Wolfgang Petersens Sandalenepos "Troja" rutschte mit 23,8 Millionen Dollar auf Platz 2; die Einspielergebnisse belaufen sich nach zehn Tagen jedoch auf stattliche 85,8 Millionen Dollar. Vampirjäger "Van Helsing" verbuchte an seinem dritten Wochenende 10,2 Millionen Dollar und schaffte damit am 17. Auswertungstag den Sprung über die 100-Millionen-Dollar-Hürde. Platz 4 belegt "Mean Girls": 6,9 Millionen Dollar brachte die Highschool-Komödie am Wochenende in die Kinokassen - bei einem soliden Gesamtergebmis von 64,7 Millionen Dollar.

In Deutschland rekrutierte "Troja" auch am zweiten Wochenende stolze 900.000 Zuschauer - Platz eins für die griechische Antike, made in Hollywood. Ebenfalls blutig, aber ungleich spaßiger geht es in "Der Wixxer" zu: Die mit 426 gestartete Edgar-Wallace-Parodie lockte etwa 400.000 Kinogänger in die Kinos und verbuchte damit den besten Start eines deutschen Films in diesem Jahr. Hierfür gab's einen Boxoffice Grammy Award in der Kategorie "1000 Besucher pro Kopie am Startwochenende". Auf Platz drei kämpfte sich Monsterkiller "Van Helsing" etwas blutleer durch Transsylvanien, nur noch knapp 270.000 Besucher wollten das Horrorspektakel sehen.

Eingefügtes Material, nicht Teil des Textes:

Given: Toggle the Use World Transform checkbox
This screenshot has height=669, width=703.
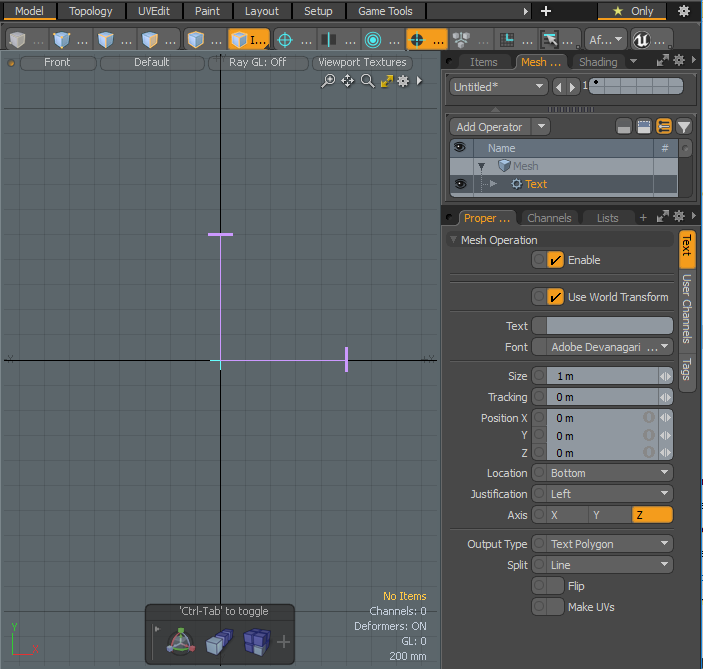Looking at the screenshot, I should pos(556,297).
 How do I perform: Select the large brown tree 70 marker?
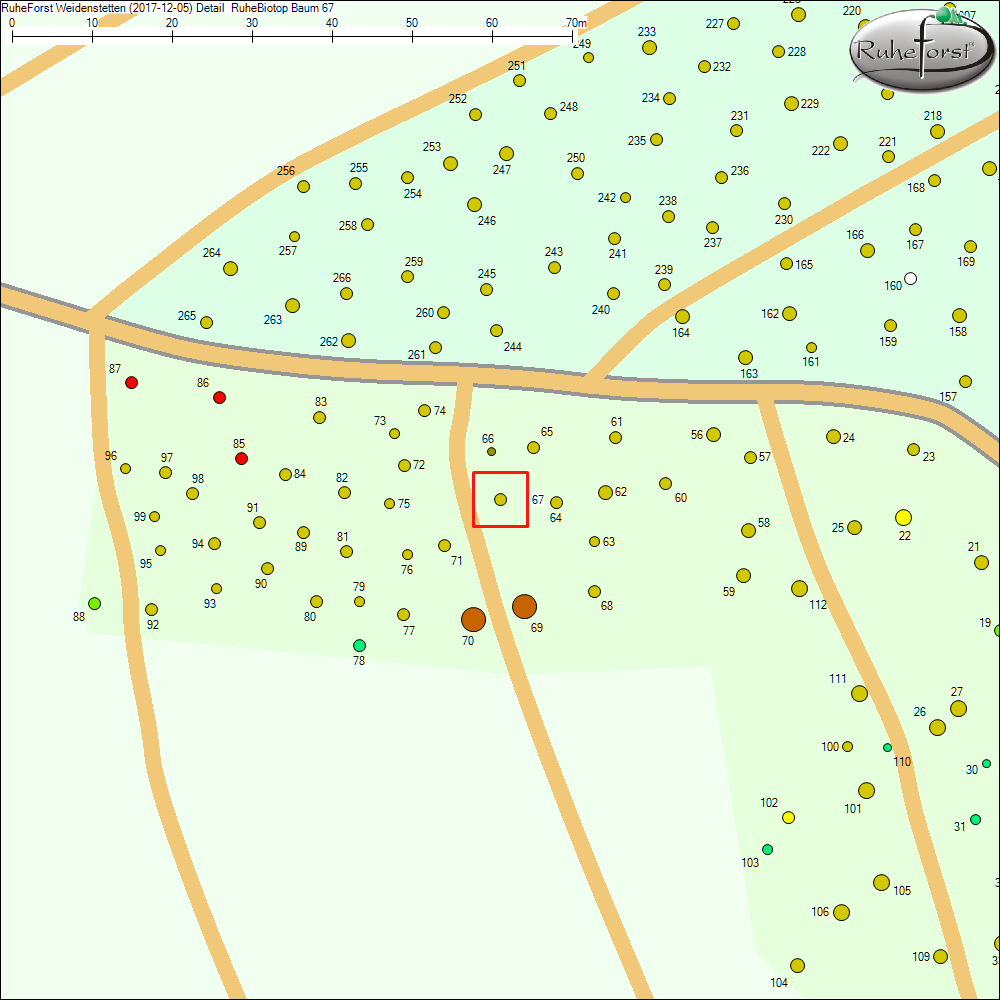point(473,619)
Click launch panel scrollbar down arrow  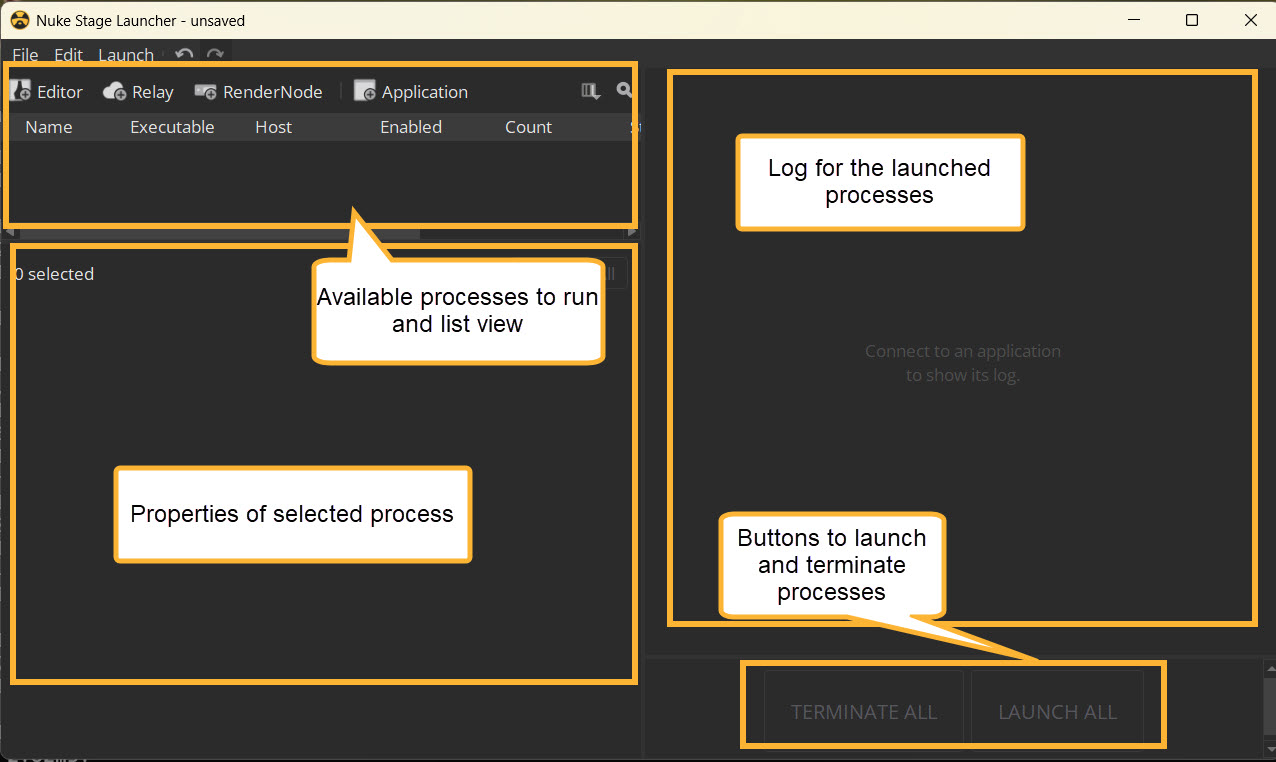click(1270, 747)
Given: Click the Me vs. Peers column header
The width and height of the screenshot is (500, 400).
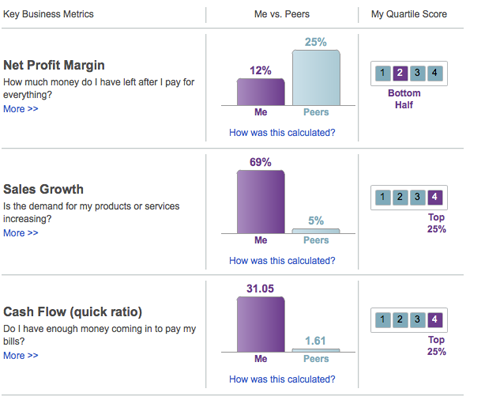Looking at the screenshot, I should pyautogui.click(x=282, y=14).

Es folgen "50 erste Dates" (ca. 75.000 Zuschauer), "Bärenbrüder", der mit 65.000 Zuschauern die 500.000-Zuschauer-Hürde nahm, und der Neueinsteiger "Vergiss mein nicht". Die Filmgroteske um ein Liebespaar, das seine Erinnerungen löschen lässt, wurde bei 102 Startkopien von 40.000 Kinogehern gesehen. Ebenfalls in den Top Ten: "Twisted - Der erste Verdacht" mit 143 Kopien und 30.000 Zuschauern, und Überraschungserfolg "Schultze Gets the Blues", den mittlerweile 250.000 Zuschauer gesehen haben. Die Teenie-Romanze "Der Prinz und ich" schaffte es nicht unter die ersten zehn Plätze (25.000 verkaufte Tickets). Robert Altmans Tanzfilm "The Company - Das Ensemble" kann mit 52 Startkopien und 15.000 Zuschauern einen Achtungserfolg verbuchen. Insgesamt hatten 2,1 Millionen Besucher Lust auf bewegte Bilder.